Excerpted text »
Building an EVP That Works Across SF, London, and Hyderabad (Not Just One)
Here's a mistake I made early on hiring across DigitalOcean's distributed teams.
We built an EVP. It was well-written. Genuine. It tested well with the US team.
We rolled it out across India and Pakistan. Same messaging, same emphasis, same order of priority.
We wondered why it didn't land.
Here's the reality:
An engineer in San Francisco is being recruited by Google, Anthropic and a dozen well-funded startups offering equity, remote flexibility and brand name. Your pitch needs to answer: why here, not them?
An engineer in Hyderabad or Karachi is often asking a different set of questions entirely. Stability. Technical depth. Global exposure. The chance to work on problems that put them ahead of the local market. Equity might matter, but it's rarely the top of the list.
The same pattern plays out across every market. A senior engineer in London is weighing comp against cost of living, scrutinising your remote policy, and trying to figure out whether your US leadership team actually respects European autonomy or just treats this office as a timezone extension.

Your tasks »
(a) Summarize the post about building an EVP across SF, London, and Hyderabad in two sentences.
(b) In the post about building an EVP across several cities, which two companies are named as recruiting engineers in San Francisco?
(c) Carry on the post about building an EVP across SF, London, and Hyderabad from the point where it stops.
None of the rows are needed for this work.

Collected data
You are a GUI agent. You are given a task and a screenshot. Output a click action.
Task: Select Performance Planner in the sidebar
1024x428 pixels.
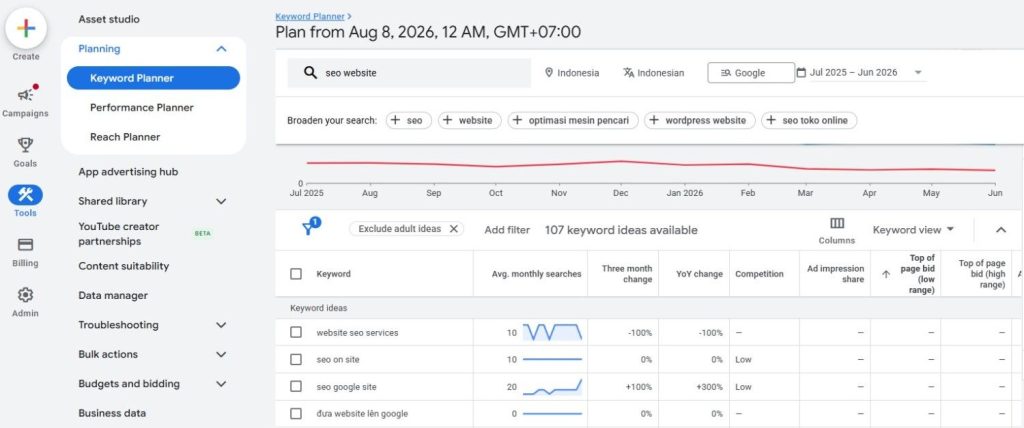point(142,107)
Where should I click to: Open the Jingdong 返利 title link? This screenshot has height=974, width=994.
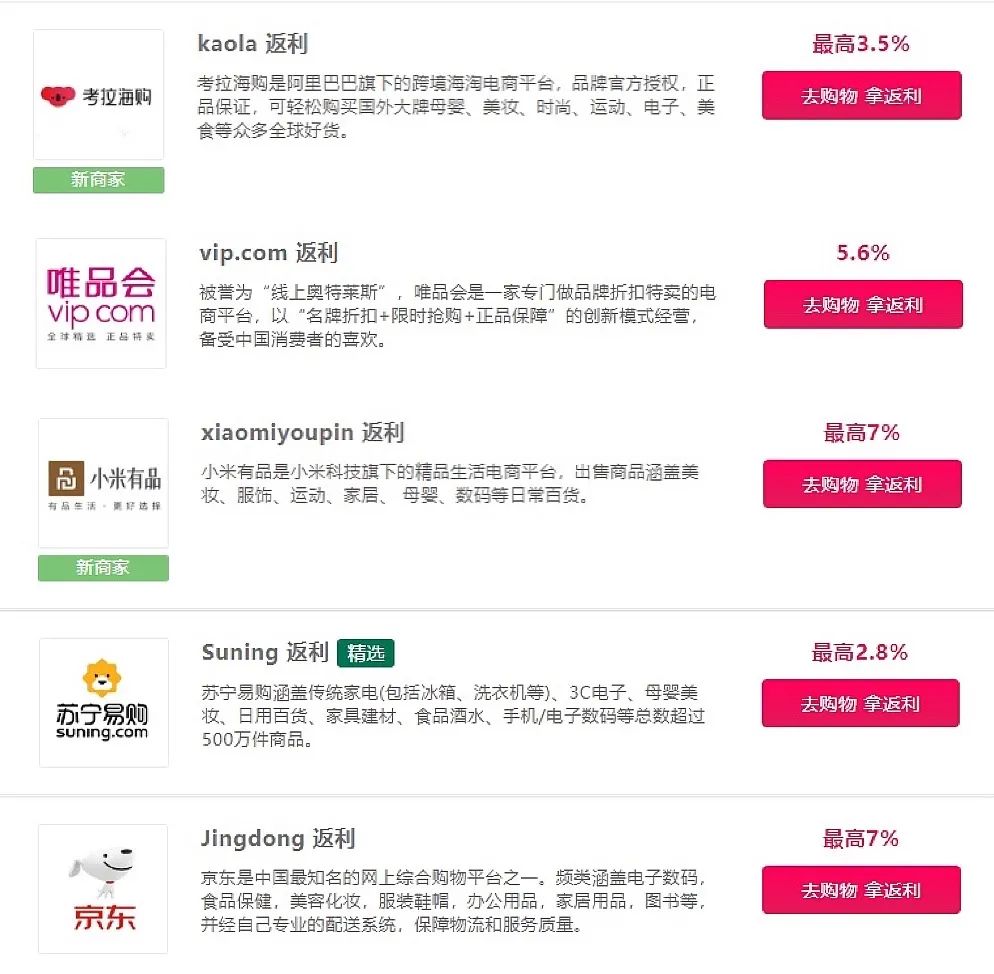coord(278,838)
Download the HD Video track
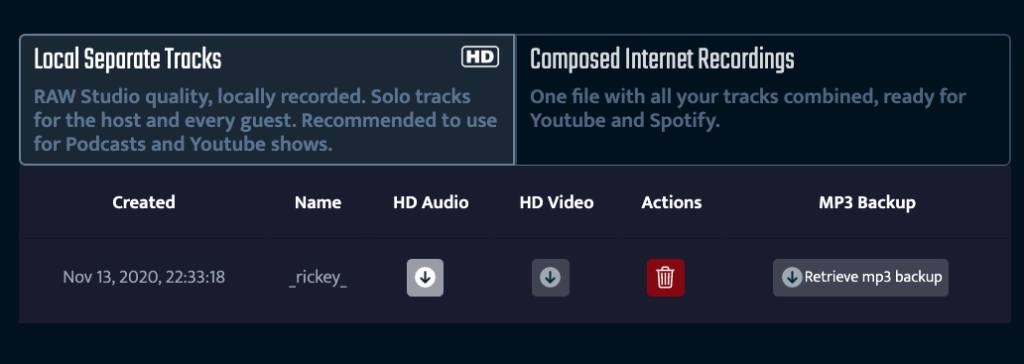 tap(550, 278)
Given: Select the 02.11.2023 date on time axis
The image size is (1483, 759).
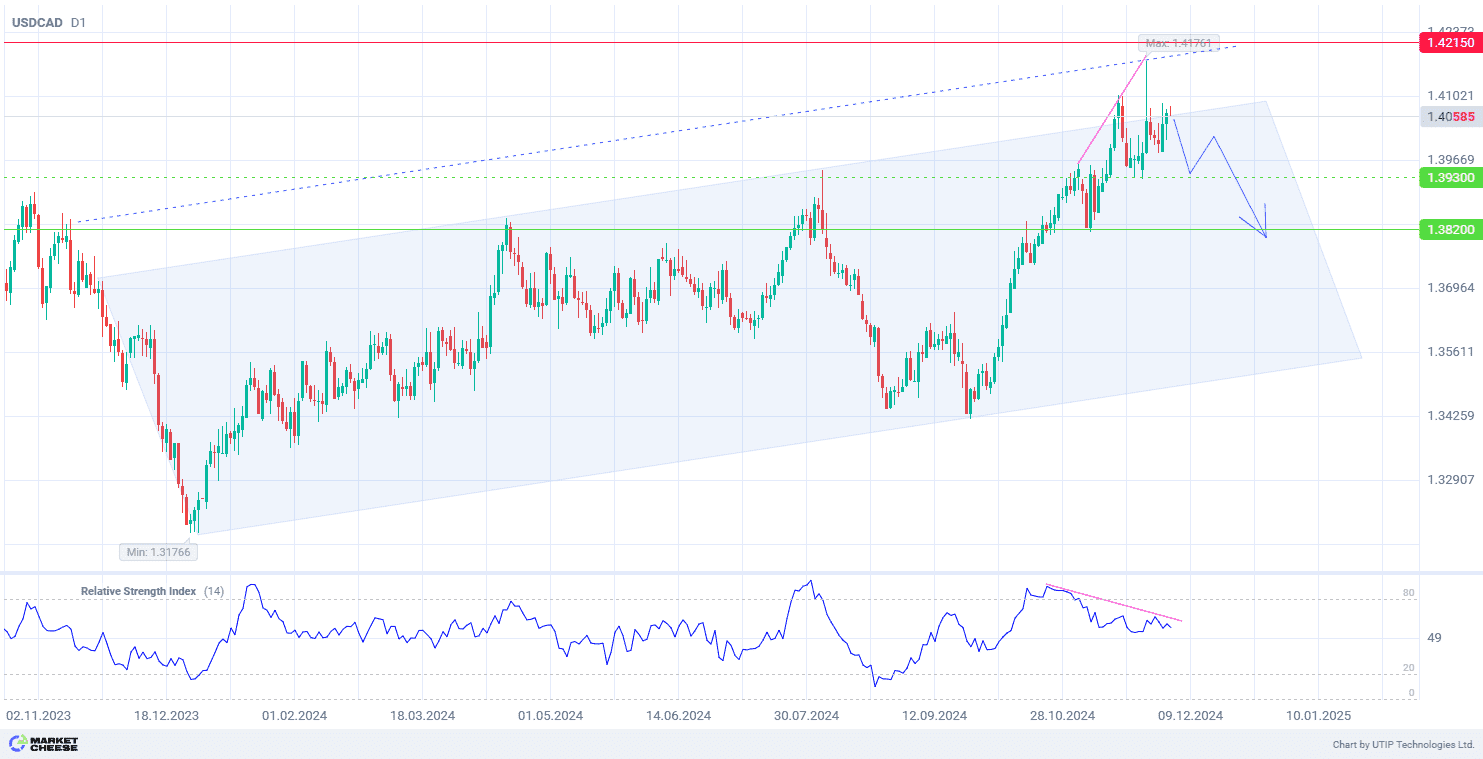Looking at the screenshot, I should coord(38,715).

Answers by item number »
(a) The author's team built a well-written EVP that tested well with the US team, but it didn't land when rolled out with the same messaging across India and Pakistan. Engineers in different markets weigh different things: those in San Francisco are courted by Google, Anthropic and well-funded startups offering equity, flexibility and brand name; those in Hyderabad or Karachi often prioritize stability, technical depth and global exposure; and those in London weigh pay against cost of living and look hard at remote policy and European autonomy.

(b) Google and Anthropic.

(c)
One pitch does not answer all three sets of questions. And yet most companies try.
Here's what actually works:
→ Anchor on what's universal, localise everything else.
There's a core story every location should be able to tell: what the company does, why it matters, what kind of problems engineers work on. That's your brand consistency. Everything beneath it (what growth looks like, what the team culture feels like, why this market specifically) needs to be adapted for where you're hiring.
→ Hire local TA knowledge before you start.
The fastest way to understand what an engineer in Hyderabad actually wants is to ask someone who hires them every day. A local recruiter, even a contractor, will tell you things no amount of market research will. They know which competitors are winning on what promise. They know what candidates are wary of. That context shapes your pitch before you waste time testing the wrong message.
→ Let the CTO shape the market-specific story.
CTOs don't usually think about EVP, but they absolutely care about talent attraction in markets where they're competing. Work with them on this.
What can an engineer get from joining here that they can't get elsewhere in this market?
In some cities, that's working on infrastructure at a scale that doesn't exist locally. In others, it's global exposure from day one. In others, it's ownership of a product area they'd be middle of the stack at a FAANG. That's a compelling, honest pitch. Build it location by location.
→ Test your message before you commit.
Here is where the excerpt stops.